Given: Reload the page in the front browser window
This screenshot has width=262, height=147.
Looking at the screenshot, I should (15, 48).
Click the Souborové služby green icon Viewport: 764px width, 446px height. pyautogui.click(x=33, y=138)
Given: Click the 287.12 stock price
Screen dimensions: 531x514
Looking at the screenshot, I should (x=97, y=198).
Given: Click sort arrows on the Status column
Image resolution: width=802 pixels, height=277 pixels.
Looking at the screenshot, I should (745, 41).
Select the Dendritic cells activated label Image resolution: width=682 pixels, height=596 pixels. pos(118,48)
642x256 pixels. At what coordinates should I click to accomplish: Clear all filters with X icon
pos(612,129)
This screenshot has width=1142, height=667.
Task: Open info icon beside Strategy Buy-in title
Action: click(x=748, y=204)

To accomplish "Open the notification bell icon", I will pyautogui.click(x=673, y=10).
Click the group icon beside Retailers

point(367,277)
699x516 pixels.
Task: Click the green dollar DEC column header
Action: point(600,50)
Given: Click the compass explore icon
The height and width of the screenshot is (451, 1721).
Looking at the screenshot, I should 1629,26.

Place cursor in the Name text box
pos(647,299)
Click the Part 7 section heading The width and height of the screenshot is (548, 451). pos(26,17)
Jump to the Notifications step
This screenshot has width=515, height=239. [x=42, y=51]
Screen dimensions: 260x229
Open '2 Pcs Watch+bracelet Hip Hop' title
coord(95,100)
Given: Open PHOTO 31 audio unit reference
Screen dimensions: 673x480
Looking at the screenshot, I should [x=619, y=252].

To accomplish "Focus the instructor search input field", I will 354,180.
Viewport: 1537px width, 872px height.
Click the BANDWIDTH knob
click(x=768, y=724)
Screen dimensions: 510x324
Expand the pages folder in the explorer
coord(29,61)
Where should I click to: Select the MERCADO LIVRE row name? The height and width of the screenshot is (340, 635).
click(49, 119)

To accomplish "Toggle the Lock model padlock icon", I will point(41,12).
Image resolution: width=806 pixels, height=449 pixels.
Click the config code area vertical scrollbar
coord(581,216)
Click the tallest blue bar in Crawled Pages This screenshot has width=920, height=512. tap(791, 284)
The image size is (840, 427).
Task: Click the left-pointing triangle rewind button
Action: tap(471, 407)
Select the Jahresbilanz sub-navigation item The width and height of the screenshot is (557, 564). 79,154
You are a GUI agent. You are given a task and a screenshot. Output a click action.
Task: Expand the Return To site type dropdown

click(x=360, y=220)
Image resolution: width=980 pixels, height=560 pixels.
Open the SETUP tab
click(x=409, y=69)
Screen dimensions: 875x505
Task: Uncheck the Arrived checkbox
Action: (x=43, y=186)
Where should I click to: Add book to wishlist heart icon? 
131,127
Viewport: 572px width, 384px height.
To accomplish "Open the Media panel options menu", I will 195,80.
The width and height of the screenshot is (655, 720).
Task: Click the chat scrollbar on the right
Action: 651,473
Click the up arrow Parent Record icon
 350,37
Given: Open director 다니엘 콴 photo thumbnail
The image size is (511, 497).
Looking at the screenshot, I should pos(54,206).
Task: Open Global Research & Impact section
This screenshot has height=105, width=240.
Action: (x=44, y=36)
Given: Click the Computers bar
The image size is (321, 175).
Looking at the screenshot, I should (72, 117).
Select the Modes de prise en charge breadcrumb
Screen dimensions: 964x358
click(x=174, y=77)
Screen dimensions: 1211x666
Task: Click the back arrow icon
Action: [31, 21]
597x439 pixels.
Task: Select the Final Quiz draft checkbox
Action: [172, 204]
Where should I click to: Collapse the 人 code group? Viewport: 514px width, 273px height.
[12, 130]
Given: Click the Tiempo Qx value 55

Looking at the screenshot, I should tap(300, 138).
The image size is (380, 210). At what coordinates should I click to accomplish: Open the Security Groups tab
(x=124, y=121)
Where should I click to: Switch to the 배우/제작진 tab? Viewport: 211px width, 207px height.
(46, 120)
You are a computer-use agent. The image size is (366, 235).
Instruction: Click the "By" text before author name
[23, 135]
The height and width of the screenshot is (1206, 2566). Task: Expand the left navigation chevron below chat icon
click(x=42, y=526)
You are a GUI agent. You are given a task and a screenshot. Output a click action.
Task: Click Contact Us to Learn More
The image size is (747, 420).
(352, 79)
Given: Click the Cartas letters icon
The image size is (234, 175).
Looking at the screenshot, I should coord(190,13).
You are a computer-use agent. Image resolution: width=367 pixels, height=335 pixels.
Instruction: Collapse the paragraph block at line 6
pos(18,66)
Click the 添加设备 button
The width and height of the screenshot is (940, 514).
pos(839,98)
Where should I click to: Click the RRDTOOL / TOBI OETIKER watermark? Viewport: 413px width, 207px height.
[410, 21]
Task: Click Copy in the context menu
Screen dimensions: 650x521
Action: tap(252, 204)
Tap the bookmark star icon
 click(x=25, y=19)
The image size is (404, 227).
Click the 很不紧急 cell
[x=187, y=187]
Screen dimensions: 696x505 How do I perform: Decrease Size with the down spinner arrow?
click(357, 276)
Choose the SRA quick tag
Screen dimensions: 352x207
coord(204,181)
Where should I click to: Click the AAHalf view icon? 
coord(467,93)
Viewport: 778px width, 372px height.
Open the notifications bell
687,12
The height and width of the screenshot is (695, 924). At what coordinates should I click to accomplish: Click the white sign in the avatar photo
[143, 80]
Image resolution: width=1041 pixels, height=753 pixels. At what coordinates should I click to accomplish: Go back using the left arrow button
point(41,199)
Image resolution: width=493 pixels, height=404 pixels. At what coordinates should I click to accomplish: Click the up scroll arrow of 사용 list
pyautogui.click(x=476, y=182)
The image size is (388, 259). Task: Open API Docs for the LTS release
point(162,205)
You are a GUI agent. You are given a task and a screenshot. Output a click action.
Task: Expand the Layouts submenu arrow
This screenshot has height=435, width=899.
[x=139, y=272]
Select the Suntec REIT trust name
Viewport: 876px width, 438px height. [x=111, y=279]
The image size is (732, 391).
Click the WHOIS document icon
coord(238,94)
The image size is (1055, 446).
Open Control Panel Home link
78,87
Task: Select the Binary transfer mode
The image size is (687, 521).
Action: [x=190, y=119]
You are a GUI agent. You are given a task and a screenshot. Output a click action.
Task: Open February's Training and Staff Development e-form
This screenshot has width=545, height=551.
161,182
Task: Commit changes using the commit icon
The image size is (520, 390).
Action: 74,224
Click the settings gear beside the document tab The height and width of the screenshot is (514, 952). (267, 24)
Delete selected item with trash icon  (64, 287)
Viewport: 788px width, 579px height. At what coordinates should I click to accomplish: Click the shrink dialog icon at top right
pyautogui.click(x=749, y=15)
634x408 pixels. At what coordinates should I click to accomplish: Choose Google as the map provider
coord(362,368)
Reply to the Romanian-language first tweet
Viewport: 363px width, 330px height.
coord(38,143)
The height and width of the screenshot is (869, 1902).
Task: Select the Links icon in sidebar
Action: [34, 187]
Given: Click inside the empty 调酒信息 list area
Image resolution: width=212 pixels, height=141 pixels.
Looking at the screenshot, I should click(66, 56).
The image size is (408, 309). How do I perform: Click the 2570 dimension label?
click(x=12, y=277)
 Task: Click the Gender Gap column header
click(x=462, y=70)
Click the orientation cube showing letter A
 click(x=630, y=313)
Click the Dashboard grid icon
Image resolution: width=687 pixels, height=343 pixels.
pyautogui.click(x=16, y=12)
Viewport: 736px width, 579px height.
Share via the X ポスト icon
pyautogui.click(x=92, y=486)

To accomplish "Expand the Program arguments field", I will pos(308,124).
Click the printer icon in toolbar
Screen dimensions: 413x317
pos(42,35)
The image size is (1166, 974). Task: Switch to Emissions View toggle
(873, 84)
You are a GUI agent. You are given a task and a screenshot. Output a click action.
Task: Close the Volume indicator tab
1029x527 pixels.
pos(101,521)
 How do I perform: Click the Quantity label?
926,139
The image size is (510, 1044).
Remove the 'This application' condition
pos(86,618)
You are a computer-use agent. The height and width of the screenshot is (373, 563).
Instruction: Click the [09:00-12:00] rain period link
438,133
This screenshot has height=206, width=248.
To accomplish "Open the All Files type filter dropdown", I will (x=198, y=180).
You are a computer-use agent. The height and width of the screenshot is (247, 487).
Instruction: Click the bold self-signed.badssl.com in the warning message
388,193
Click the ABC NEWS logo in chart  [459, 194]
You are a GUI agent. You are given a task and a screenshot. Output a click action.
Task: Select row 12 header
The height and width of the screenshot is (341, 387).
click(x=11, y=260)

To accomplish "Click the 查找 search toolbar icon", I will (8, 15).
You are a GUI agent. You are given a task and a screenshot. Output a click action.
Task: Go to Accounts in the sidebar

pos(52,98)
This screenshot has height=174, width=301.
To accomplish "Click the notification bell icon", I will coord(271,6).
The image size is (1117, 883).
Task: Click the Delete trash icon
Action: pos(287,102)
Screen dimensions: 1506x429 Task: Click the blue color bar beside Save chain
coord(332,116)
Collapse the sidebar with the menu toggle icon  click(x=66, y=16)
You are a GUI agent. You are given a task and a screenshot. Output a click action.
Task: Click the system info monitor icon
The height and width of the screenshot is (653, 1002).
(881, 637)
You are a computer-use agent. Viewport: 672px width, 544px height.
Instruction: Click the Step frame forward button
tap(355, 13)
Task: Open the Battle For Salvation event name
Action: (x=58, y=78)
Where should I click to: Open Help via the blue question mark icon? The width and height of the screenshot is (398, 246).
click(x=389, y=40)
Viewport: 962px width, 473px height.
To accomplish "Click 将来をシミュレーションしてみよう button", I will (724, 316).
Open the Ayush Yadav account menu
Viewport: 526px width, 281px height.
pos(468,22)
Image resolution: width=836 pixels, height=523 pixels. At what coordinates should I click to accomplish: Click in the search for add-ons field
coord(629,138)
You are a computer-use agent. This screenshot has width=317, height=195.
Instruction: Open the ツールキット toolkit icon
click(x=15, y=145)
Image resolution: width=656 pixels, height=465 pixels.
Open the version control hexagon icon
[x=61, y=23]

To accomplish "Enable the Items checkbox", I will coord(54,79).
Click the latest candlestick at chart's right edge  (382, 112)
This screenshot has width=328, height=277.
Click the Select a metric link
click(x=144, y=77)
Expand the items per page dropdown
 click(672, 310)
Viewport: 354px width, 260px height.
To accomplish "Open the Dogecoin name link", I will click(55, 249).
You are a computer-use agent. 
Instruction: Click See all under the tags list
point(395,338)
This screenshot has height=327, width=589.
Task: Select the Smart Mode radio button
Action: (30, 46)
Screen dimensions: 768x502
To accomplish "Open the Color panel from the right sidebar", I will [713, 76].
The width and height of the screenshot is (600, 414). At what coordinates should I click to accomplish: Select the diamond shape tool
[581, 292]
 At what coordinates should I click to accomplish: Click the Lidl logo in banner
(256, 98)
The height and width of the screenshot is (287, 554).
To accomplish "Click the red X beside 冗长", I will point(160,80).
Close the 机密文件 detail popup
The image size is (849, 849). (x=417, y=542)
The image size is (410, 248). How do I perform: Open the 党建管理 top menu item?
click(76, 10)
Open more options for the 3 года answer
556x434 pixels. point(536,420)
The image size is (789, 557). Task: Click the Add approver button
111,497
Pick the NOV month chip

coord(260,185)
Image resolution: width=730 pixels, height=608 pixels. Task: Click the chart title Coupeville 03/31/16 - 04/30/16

What to produce:
Search the data above for the string "section" and return every line that has it.

Answer to this problem:
Click the Part 7 section heading The width and height of the screenshot is (548, 451). pos(26,17)
Task: Open Global Research & Impact section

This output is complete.